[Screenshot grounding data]
•••
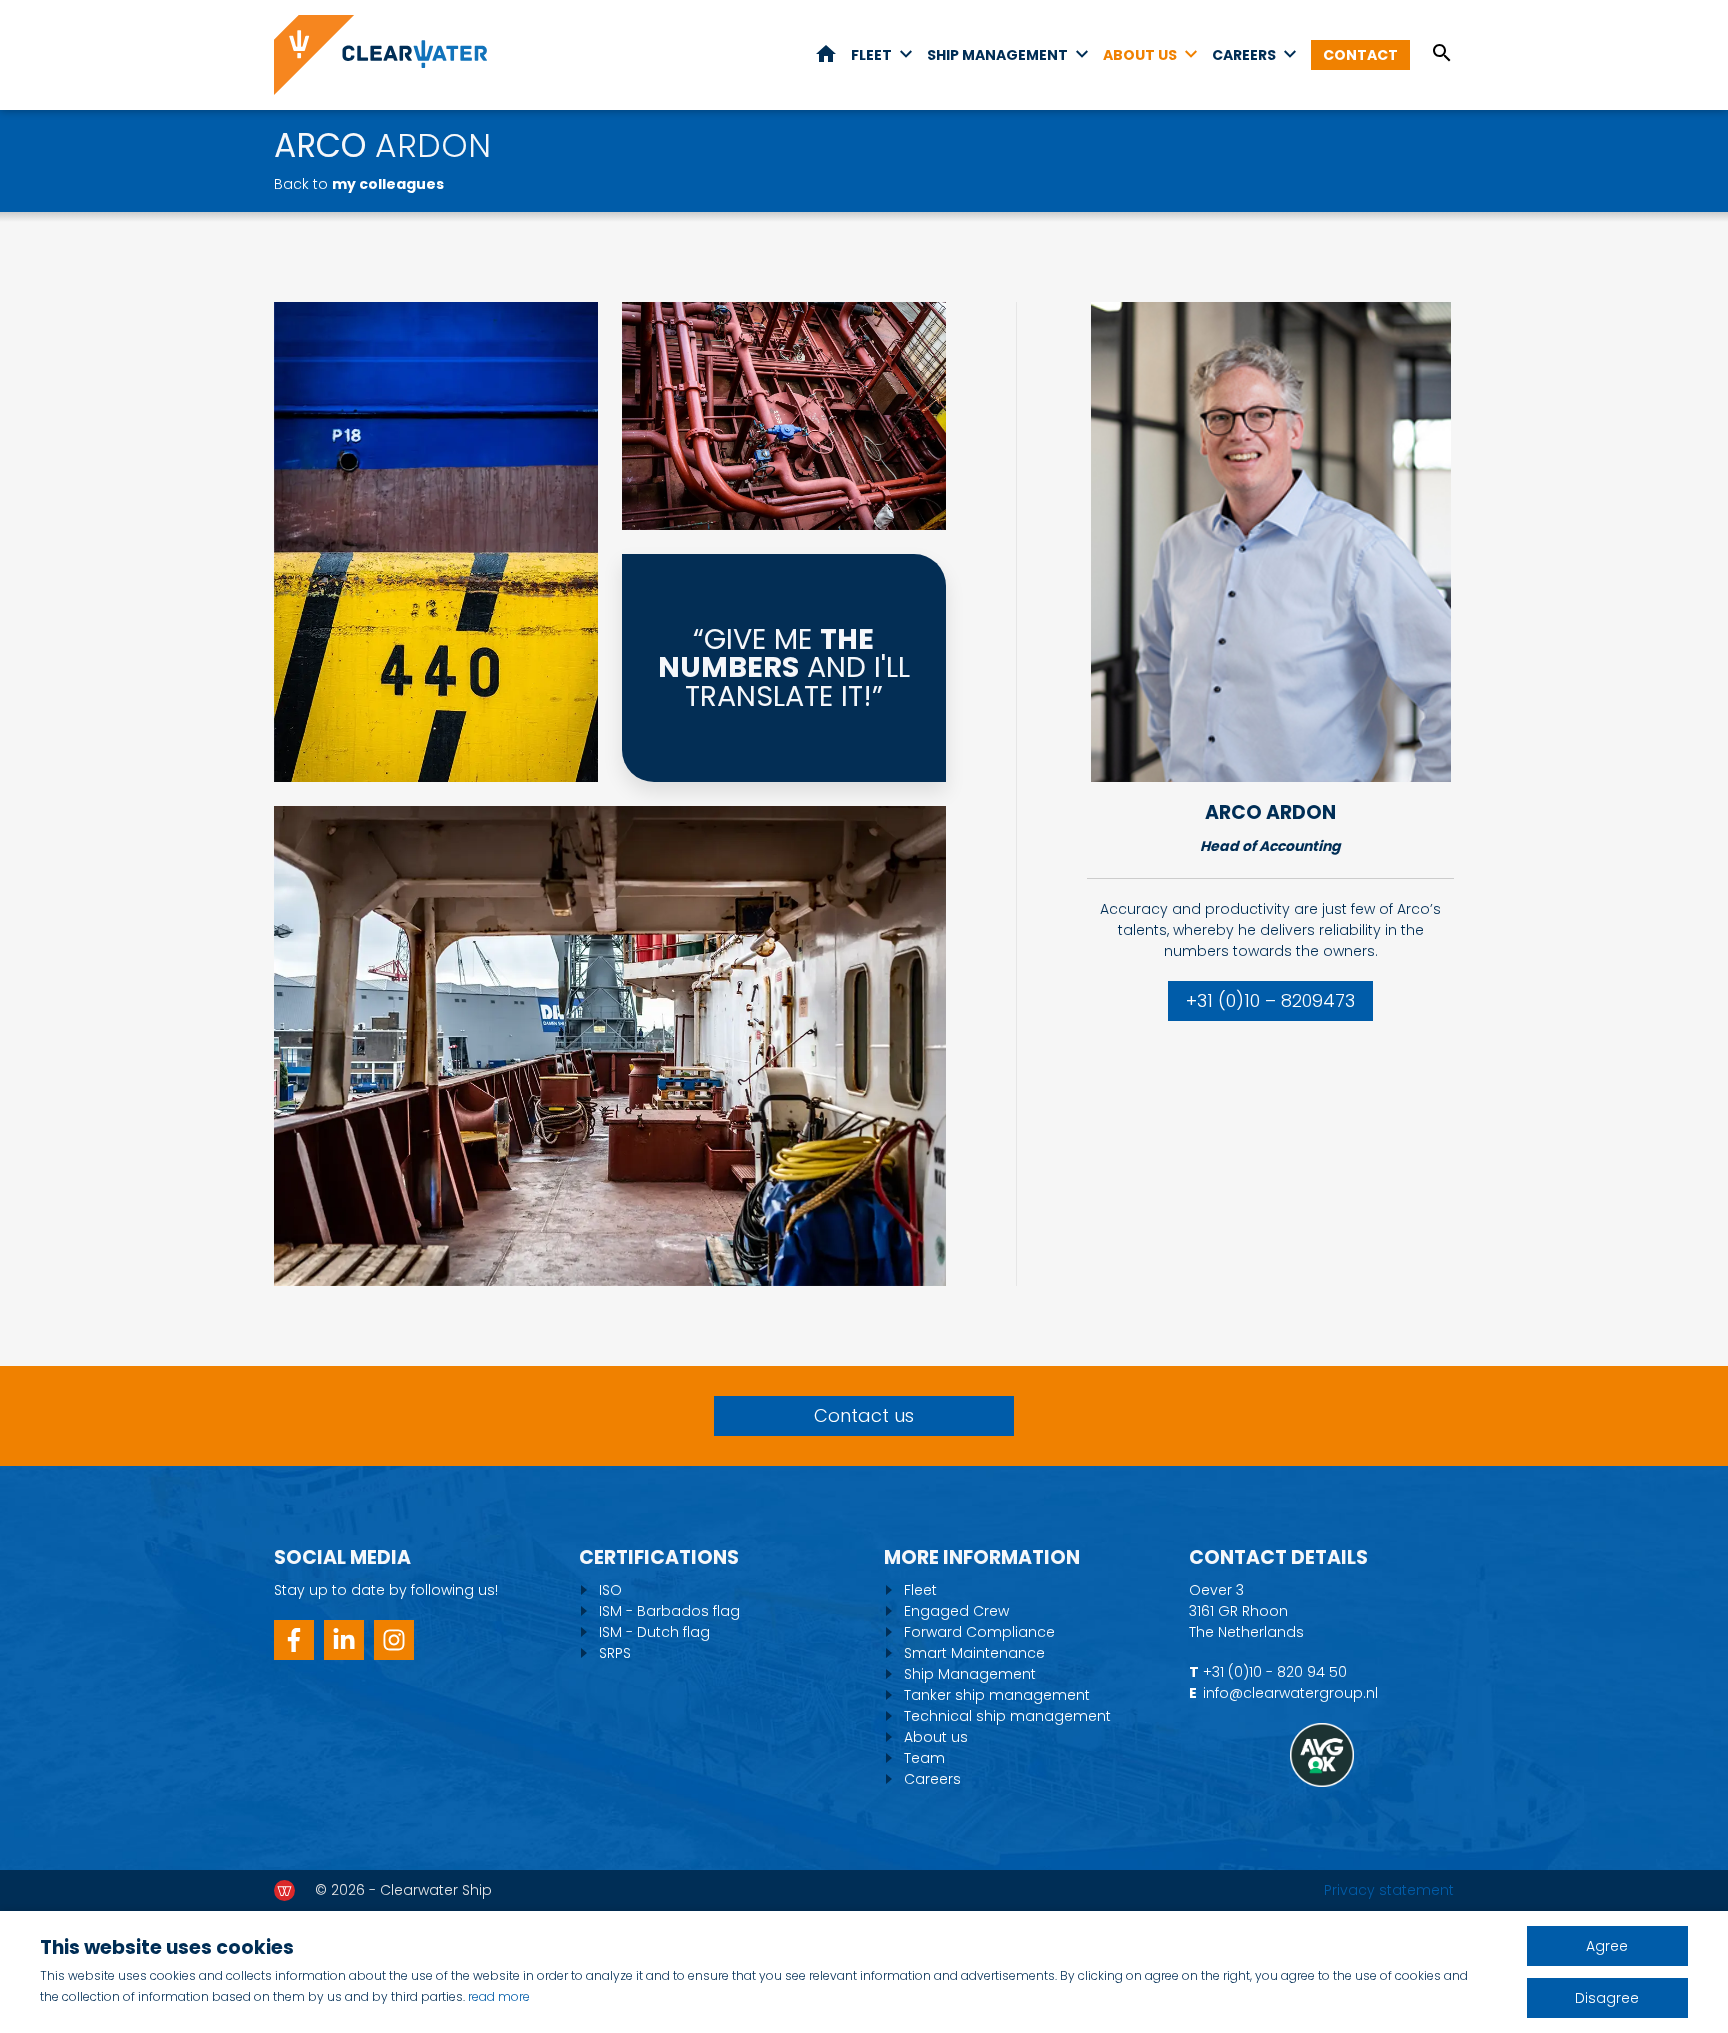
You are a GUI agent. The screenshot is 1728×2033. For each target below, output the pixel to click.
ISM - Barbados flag (669, 1611)
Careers (1244, 55)
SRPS (615, 1653)
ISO (610, 1590)
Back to (359, 184)
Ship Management (997, 55)
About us (1140, 55)
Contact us (864, 1415)
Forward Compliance (979, 1632)
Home (826, 54)
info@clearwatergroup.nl (1290, 1693)
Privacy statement (1389, 1890)
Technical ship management (1007, 1716)
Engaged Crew (956, 1611)
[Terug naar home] (380, 55)
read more (499, 1996)
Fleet (871, 55)
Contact (1360, 55)
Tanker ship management (997, 1695)
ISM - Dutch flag (654, 1632)
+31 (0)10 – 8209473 (1270, 1000)
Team (924, 1758)
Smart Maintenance (974, 1653)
•••
Your assignment: Your task is to transcribe the line containing "Technical ship management (1007, 1716)" and every line after it, through the last line of the data, exactly as written and with nothing more.

Solved exercise:
Technical ship management (1007, 1716)
Engaged Crew (956, 1611)
[Terug naar home] (380, 55)
read more (499, 1996)
Fleet (871, 55)
Contact (1360, 55)
Tanker ship management (997, 1695)
ISM - Dutch flag (654, 1632)
+31 (0)10 – 8209473 (1270, 1000)
Team (924, 1758)
Smart Maintenance (974, 1653)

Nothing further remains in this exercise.